> **Text block**:
'''
Six lead claimants were cross-examined, followed by 14 Post Office employees, including Post Office director Angela van den Bogerd.
The court will not sit again until Monday 3 December to allow the two sides to present their written arguments to the judge. The legal teams will then come back to put their arguments forward verbally, with two days allocated for each. A ruling in the first trial is expected in January.
In 2009, Computer Weekly revealed the stories of subpostmasters who had received heavy fines and even jail terms for alleged false accounting, which they blamed on the Horizon computer system.
After years of campaigning, more than 500 subpostmasters led by Alan Bates, the lead claimant, forced the issue into court through a group litigation order, funded by Therium through third-party litigation funding.
The Post Office’s QC, David Cavender, described the case as an “existential threat” to the Post Offices business model, and according to The Lawyer, it is one of the top 20 cases to watch this year.
A total of six lead claimants, all former subpostmasters, and 14 Post Office staff were cross-examined by the QCs representing each side.
The first trial has focused on the contractual relationship between the Post Office and subpostmasters, which is agency-based. Next March, the second trial will look at the Horizon computer system and supporting technologies, and by a third trial later in the year, probably October, will focus on some individual subpostmasters’ cases.
'''
> **Actions to take**:
1 - Decide whether each statement below agrees with the Post Office court case article: (a) the court will next sit on Monday 3 December, (b) a ruling in the first trial is expected in March, and (c) the group litigation was funded by Therium. For each, answer yes or no and quote the deciding words of the article.
2 - Repeat the Post Office court case article word for word, starting at "Six lead claimants were" and ending at "expected in January.".
3 - Proceed with the Post Office court case article, writing on from its final sentence.

> **Given information**:
'''
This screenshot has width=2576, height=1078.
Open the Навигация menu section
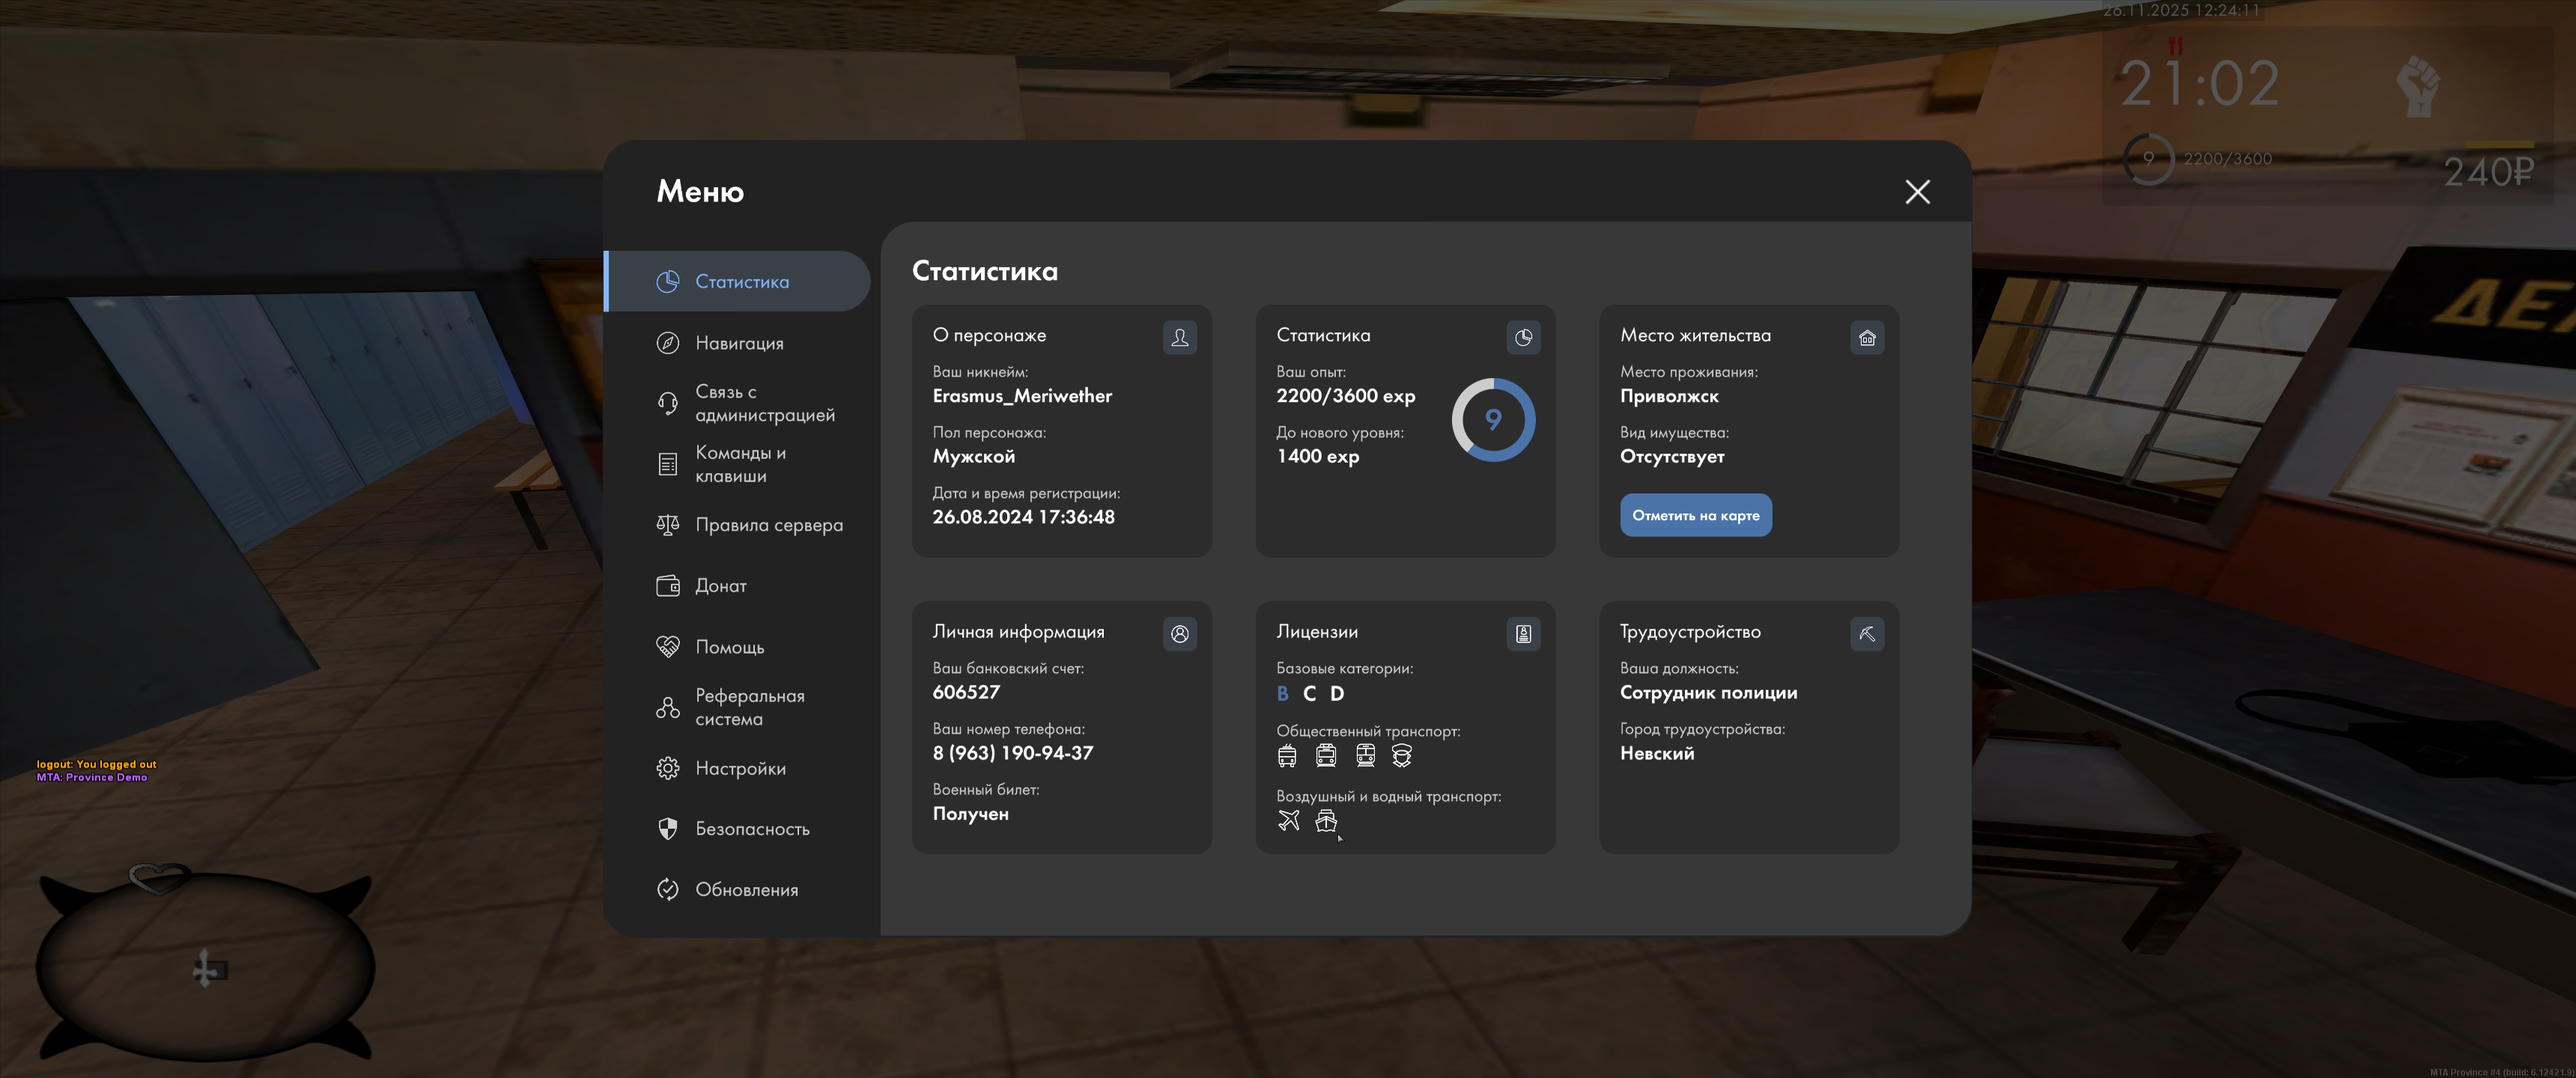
'''
> **Expected answers**:
1 -
(a) Yes: "The court will not sit again until Monday 3 December"
(b) No: "A ruling in the first trial is expected in January."
(c) Yes: "funded by Therium through third-party litigation funding"

2 -
Six lead claimants were cross-examined, followed by 14 Post Office employees, including Post Office director Angela van den Bogerd.
The court will not sit again until Monday 3 December to allow the two sides to present their written arguments to the judge. The legal teams will then come back to put their arguments forward verbally, with two days allocated for each. A ruling in the first trial is expected in January.

3 -
The contract under the microscope in the first trial was once described by MPs as “Dickensian” and slanted in favour of the Post Office.
Court disclosures and witness statements have revealed that Horizon has had known errors that can cause unexplained losses, which the Post Office allegedly did not always tell subpostmasters about.
During cross-examination, Patrick Green, QC for the claimants, drew an example to the attention of Post Office director van den Bogerd, who admitted that Horizon is not error free. “Overall, [Horizon] is robust but it will make mistakes and we have to correct them,” she said in court.
In one example put to van den Bogerd in court, errors caused by Horizon had led to inaccurate accounts at some branches.
Van den Bogerd said the Post Office could have told subposmasters about errors, but did not.
The case continues.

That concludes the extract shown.